- **WHAT TO DO**:
Exactly as they stand, set down all of the records again.

- **INFORMATION GIVEN**:
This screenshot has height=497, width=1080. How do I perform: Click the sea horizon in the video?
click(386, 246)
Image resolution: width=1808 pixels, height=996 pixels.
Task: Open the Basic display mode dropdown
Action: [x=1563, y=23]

- **RESULT**:
This screenshot has height=497, width=1080. How do I perform: Click the sea horizon in the video?
click(386, 246)
Image resolution: width=1808 pixels, height=996 pixels.
Task: Open the Basic display mode dropdown
Action: [x=1563, y=23]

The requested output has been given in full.